Drafted in the sixth round of the 2014 Amateur Draft by the Cubs, Cease is still progressing in Class A ball, now with the Kannapolis Intimidators. He stands 6’2″, weighing 190 pounds. He entered the draft straight out of Milton High School in Georgia, and so he’s only 21 years of age. Unfortunately, Cease injured his elbow during his senior season of high school and underwent Tommy John surgery, but after taking a chance on him, the Cubs have cautiously brought him back to full health.
Similar to the majority of the White Sox’s other right-handed pitching prospects, Cease can throw heat. Touching triple digits in the past, Cease’s fastball sits somewhere around 96 miles per hour. Meanwhile, his curveball is rated above-average by MLB Pipeline, but it isn’t as secure as his fastball. Baseball America had this to say in March of this year:
“His curveball is erratic at times, which is the case with many young pitchers. But he has much less work to do than he once did.”
Not a prospect evaluator myself, I’ll let Baseball America also elaborate on MLB Pipeline’s 45 (slightly below average) grade for Cease’s changeup:
“Cease still slows his arm sometimes when throwing his changeup.”
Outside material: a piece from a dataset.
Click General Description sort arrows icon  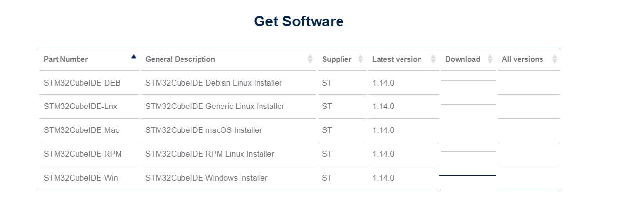coord(310,59)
After years of watching baseball and a few months of struggling at MLB The Show™ 17, I know that an elusive changeup is integral to keeping hitters off balance. Cease will definitely need to cement his arm motion and build confidence in his changeup if he wants to develop that all-important third pitch.
Statistically, Cease exhibits a lot of promise. After 13 games started this season with the South Bend Cubs, he sports a 2.79 ERA, a 1.258 WHIP, and a dizzying 12.9 K/9 IP ratio. Again mirroring other White Sox prospects, Cease has problems with control and shows it with an ugly 26 walks surrendered in 51.2 innings pitched. Back to the encouraging stuff, Cease excels at limiting the long ball with his 0.3 HR/9 IP rate this campaign. Take it with many grains of salt because it’s the minor leagues, but it’s way better than Jose Quintana’s 0.8 careers HR/9 figure, and Q is considered to be an above-average home run limiter.
Cease is projected to reach the majors by 2019. After three years of limited progression due to his injury, the next few months are important to Cease because it will demonstrate how well he can hold up to the rigor of a full season. If the White Sox’s talented pitching instructors can improve Cease’s changeup and control, he has all the goods to make an immediate impact with a contending South Side squad. Considering the plethora of arms in the Sox’s system, Cease would also be a great option out of the bullpen if he can’t totally correct his flaws. Time will tell.
As is typically the case in deals like this, the throw-in prospects offer some very intriguing tool, but an underwhelming overall profile. That’s definitely the outline for Rose, a first baseman who has bombed 14 home runs in 66 games with Class A Advanced Myrtle Beach this year. Other than the power that stems from his 6’4″, 195 lb build, Rose doesn’t offer much with a .224 batting average and a .276 on-base percentage. He’s somewhat old for Class A at nearly 23 years of age so the next couple seasons will determine if he’s a perennial minor-leaguer or, with surprising strides, the next Adam Dunn. Our friends at FutureSox offered this on Rose: “He has good plate discipline but has a long swing that has led to high strikeout rates early in his pro career.”
This being his fifth year in the lower ranks of the Cubs system, Flete broke out with a .306 batting average and a .786 OPS in 71 contests to date. He is 24 years old, and so Rick Hahn’s interest in Flete surrounds the slim chance of Flete keeping up the hitting prowess. Left off the Cubs’ and White Sox’s top 30 prospect list like Rose, it’s unlikely he will ever see the majors, but you never know. He’s a versatile defender, playing middle infield with outfield capabilities, and if he somehow maintains a decent bat, Flete has utility man written all over him.